In the notebook on splitting the income data, what shape is printed for the testing set?

[DOCUMENT SEGMENT]
-- begin --

In [2]:
import numpy as np
import pandas as pd
import random
import matplotlib.pyplot as plt
import random
from pprint import pprint
# from helper_functions import determine_type_of_feature

In [3]:
df = pd.read_csv("cleaned_income2.csv")

In [4]:
def train_test_split(df, test_size):
    
    if isinstance(test_size, float):
        test_size = round(test_size * len(df))

    indices = df.index.tolist()
    test_indices = random.sample(population=indices, k=test_size)

    test_df = df.loc[test_indices]
    train_df = df.drop(test_indices)
    
    return train_df, test_df

In [5]:
#Spliting the dataset into train and test data into (80% : 20%) respectively
random.seed(0)
train_df, test_df = train_test_split(df, test_size=.2)

# Display the shapes of the resulting sets
print("Training set shape:", train_df.shape)
print("Testing set shape:", test_df.shape)

# Save the training and testing sets to separate CSV files
train_df.to_csv('train_df.csv', index=False)
test_df.to_csv('test_df.csv', index=False)
train_df[['income']].to_csv('train_df_labels.csv', index=False)
test_df[['income']].to_csv('test_df_labels.csv', index=False)

Training set shape: (39074, 15)
Testing set shape: (9768, 15)


## Helper Functions

In [6]:
data = train_df.values
data[:5]

array([[25, 'Private', 226802, '11th', 7, 'Never-married',
        'Machine-op-inspct', 'Own-child', 'Black', 'Male', 0, 0, 40,
        'United-States', '<=50K'],
       [28, 'Local-gov', 336951, 'Assoc-acdm', 12, 'Married-civ-spouse',
        'Protective-serv', 'Husband', 'White', 'Male', 0, 0, 40,
        'United-States', '>50K'],
       [44, 'Private', 160323, 'Some-college', 10, 'Married-civ-spouse',
        'Machine-op-inspct', 'Husband', 'Black', 'Male', 7688, 0, 40,
        'United-States', '>50K'],
       [34, 'Private', 198693, '10th', 6, 'Never-married',
        'Other-service', 'Not-in-family', 'White', 'Male', 0, 0, 30,
        'United-States', '<=50K'],
       [29, 'Private', 227026, 'HS-grad', 9, 'Never-married',
        'Prof-specialty', 'Unmarried', 'Black', 'Male', 0, 0, 40,
        'United-States', '<=50K']], dtype=object)

-- end --

[DATA EXCERPT]

-- begin --

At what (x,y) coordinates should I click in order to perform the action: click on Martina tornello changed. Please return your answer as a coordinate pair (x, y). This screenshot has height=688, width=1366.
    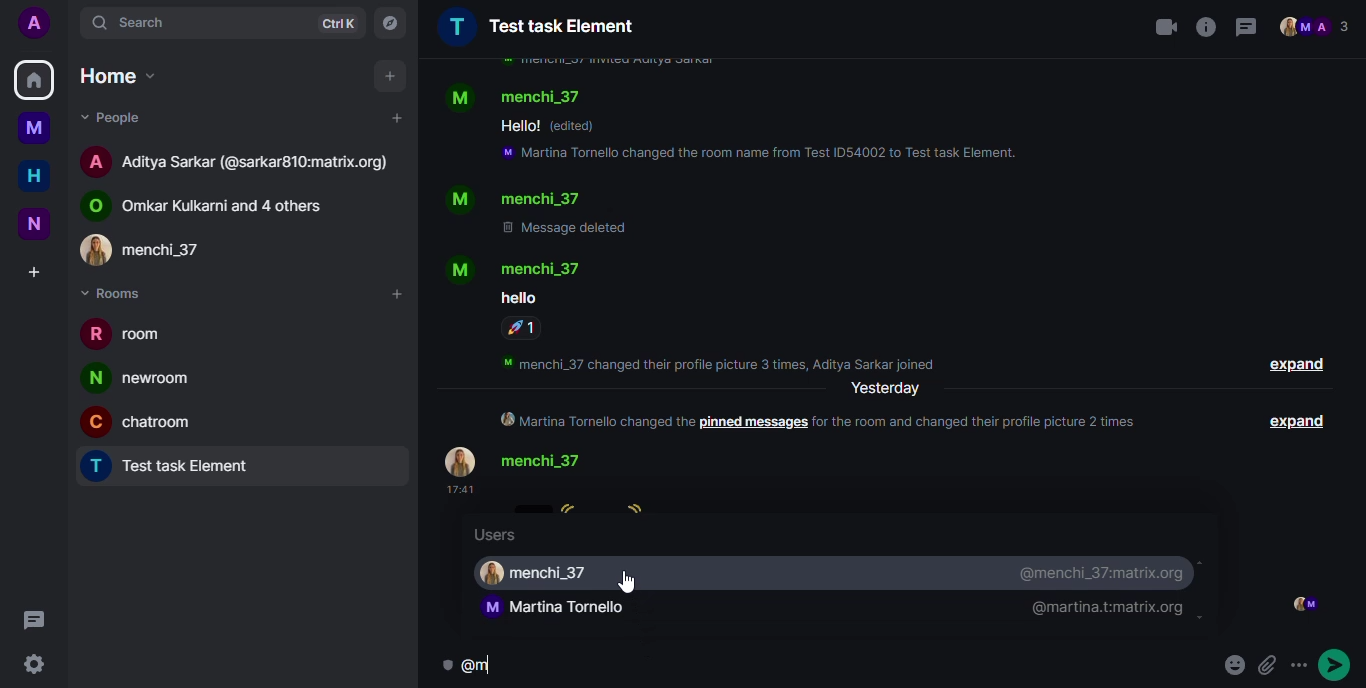
    Looking at the image, I should click on (593, 421).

-- end --

[THE RESPONSE] (9768, 15)